Writing efficient queries - avoiding common pitfalls and optimization techniques

Query Optimization

Writing efficient queries is fundamental to database performance. Poor queries can make even well-indexed databases slow.

SELECT Optimization

Select Only What You Need

-- Bad: Selecting all columns
SELECT * FROM users WHERE id = 1;

-- Good: Select only needed columns
SELECT id, name, email FROM users WHERE id = 1;

-- Benefits:
-- ✓ Less data transferred
-- ✓ Can use covering indexes
-- ✓ Reduces memory usage

Avoid Functions on Indexed Columns

-- Bad: Function prevents index usage
SELECT * FROM orders WHERE YEAR(created_at) = 2024;

-- Good: Use range condition
SELECT * FROM orders
WHERE created_at >= '2024-01-01'
  AND created_at < '2025-01-01';

-- Bad: Function on column
SELECT * FROM users WHERE LOWER(email) = 'user@example.com';

-- Good: Store lowercase or use expression index
CREATE INDEX idx_users_email_lower ON users (LOWER(email));
-- Or store email in lowercase

Use LIMIT for Large Results

-- Bad: Fetching all rows
SELECT * FROM logs WHERE level = 'ERROR';

-- Good: Use pagination
SELECT * FROM logs
WHERE level = 'ERROR'
ORDER BY created_at DESC
LIMIT 100 OFFSET 0;

-- Better: Keyset pagination for large offsets
SELECT * FROM logs
WHERE level = 'ERROR'
  AND created_at < '2024-06-01 10:00:00'
ORDER BY created_at DESC
LIMIT 100;

JOIN Optimization

Choose the Right JOIN Type

-- INNER JOIN: Only matching rows
SELECT o.id, u.name
FROM orders o
INNER JOIN users u ON o.user_id = u.id;

-- LEFT JOIN: All from left, matching from right
SELECT u.name, COUNT(o.id) as order_count
FROM users u
LEFT JOIN orders o ON u.id = o.user_id
GROUP BY u.id;

-- Use EXISTS instead of IN for large subqueries
-- Bad
SELECT * FROM users
WHERE id IN (SELECT user_id FROM orders WHERE total > 1000);

-- Good
SELECT * FROM users u
WHERE EXISTS (
    SELECT 1 FROM orders o
    WHERE o.user_id = u.id AND o.total > 1000
);

Join Order Matters

-- Database optimizers usually handle this, but hints can help

-- PostgreSQL: Join order hint
SET join_collapse_limit = 1;  -- Preserve written order

-- MySQL: STRAIGHT_JOIN forces left-to-right execution
SELECT STRAIGHT_JOIN o.*, p.*
FROM orders o
STRAIGHT_JOIN products p ON o.product_id = p.id;

-- General principle:
-- 1. Start with the most filtered table
-- 2. Join to progressively larger result sets

Ensure Join Columns Are Indexed

-- Create indexes on foreign key columns
CREATE INDEX idx_orders_user_id ON orders(user_id);
CREATE INDEX idx_orders_product_id ON orders(product_id);

-- Verify index usage with EXPLAIN
EXPLAIN SELECT o.*, u.name
FROM orders o
JOIN users u ON o.user_id = u.id
WHERE o.created_at > '2024-01-01';

WHERE Clause Optimization

Use Sargable Conditions

-- Sargable: Search ARGument ABLE (can use indexes)

Dataset rows
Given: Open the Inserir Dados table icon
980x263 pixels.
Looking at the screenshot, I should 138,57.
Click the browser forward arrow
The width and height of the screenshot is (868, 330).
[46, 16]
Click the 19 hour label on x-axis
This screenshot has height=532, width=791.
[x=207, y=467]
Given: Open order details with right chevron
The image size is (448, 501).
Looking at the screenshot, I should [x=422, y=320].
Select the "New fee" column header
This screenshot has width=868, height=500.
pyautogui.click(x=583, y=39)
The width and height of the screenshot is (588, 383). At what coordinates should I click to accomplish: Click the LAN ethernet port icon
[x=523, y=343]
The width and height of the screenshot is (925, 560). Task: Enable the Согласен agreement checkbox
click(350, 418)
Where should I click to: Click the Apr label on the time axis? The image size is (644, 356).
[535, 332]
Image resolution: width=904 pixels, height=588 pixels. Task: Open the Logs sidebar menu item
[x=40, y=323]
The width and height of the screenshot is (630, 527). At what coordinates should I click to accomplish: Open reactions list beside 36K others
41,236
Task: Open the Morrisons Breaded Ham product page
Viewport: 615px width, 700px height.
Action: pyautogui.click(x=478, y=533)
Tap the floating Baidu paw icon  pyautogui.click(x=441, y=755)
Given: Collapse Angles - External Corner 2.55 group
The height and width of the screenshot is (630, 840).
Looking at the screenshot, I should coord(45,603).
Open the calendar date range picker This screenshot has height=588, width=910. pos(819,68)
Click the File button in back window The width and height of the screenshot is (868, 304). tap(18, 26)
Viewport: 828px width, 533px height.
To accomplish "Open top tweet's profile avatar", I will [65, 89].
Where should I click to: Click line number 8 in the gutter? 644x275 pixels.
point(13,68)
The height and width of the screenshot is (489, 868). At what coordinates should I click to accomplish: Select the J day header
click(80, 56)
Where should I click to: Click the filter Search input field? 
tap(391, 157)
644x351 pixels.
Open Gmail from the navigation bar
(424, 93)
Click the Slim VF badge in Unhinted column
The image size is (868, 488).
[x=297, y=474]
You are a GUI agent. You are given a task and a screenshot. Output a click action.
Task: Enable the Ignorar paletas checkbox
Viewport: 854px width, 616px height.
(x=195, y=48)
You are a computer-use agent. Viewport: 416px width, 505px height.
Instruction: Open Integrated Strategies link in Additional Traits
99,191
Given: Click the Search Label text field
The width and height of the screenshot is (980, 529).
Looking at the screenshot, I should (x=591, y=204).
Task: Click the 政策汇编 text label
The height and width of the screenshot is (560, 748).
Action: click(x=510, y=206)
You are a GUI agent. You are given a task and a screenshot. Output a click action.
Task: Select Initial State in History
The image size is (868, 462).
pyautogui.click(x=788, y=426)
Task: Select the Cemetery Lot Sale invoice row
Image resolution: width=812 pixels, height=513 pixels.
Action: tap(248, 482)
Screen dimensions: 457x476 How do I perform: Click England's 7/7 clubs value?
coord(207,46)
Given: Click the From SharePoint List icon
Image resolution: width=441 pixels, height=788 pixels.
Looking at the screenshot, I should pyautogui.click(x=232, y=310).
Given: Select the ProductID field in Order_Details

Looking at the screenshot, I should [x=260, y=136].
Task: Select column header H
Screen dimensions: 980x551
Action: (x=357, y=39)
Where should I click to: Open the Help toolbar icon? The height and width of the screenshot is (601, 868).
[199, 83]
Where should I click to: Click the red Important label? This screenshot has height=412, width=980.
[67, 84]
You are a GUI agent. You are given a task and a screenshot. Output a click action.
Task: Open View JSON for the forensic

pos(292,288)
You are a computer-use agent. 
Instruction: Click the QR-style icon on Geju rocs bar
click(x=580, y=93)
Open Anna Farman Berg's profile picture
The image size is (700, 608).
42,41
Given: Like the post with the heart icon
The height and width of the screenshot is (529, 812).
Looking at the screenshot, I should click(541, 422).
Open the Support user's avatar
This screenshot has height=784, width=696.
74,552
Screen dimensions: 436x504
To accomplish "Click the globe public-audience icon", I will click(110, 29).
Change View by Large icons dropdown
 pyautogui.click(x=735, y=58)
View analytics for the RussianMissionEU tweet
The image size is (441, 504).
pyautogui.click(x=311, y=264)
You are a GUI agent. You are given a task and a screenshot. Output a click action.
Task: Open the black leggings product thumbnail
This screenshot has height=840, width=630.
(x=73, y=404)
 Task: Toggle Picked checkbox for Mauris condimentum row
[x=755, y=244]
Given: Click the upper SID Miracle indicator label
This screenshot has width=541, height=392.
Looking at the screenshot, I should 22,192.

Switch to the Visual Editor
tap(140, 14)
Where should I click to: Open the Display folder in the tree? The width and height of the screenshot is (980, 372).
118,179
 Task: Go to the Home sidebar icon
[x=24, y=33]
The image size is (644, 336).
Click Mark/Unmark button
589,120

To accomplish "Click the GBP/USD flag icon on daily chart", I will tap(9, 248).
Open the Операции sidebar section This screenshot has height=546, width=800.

PROBLEM SET:
[1] According to the query optimization page, what does STRAIGHT_JOIN do in MySQL?
[2] Continue the query optimization page after its final line.

THE ANSWERS:
[1] It forces left-to-right execution.

[2]
-- Non-sargable (cannot use index)
SELECT * FROM users WHERE YEAR(birth_date) = 1990;
SELECT * FROM products WHERE price + 10 > 100;
SELECT * FROM users WHERE name LIKE '%john%';

-- Sargable (can use index)
SELECT * FROM users
WHERE birth_date >= '1990-01-01'
  AND birth_date < '1991-01-01';
SELECT * FROM products WHERE price > 90;
SELECT * FROM users WHERE name LIKE 'john%';

Avoid OR with Different Columns

-- Bad: OR prevents efficient index usage
SELECT * FROM products
WHERE category_id = 5 OR brand_id = 10;

-- Good: Use UNION
SELECT * FROM products WHERE category_id = 5
UNION
SELECT * FROM products WHERE brand_id = 10;

-- Or use IN when applicable
SELECT * FROM products
WHERE category_id IN (5, 6, 7);  -- Can use index

NULL Handling

-- Index typically excludes NULL values

-- Bad: IS NOT NULL can't use regular index
SELECT * FROM users WHERE phone IS NOT NULL;

-- Solution: Partial index (PostgreSQL)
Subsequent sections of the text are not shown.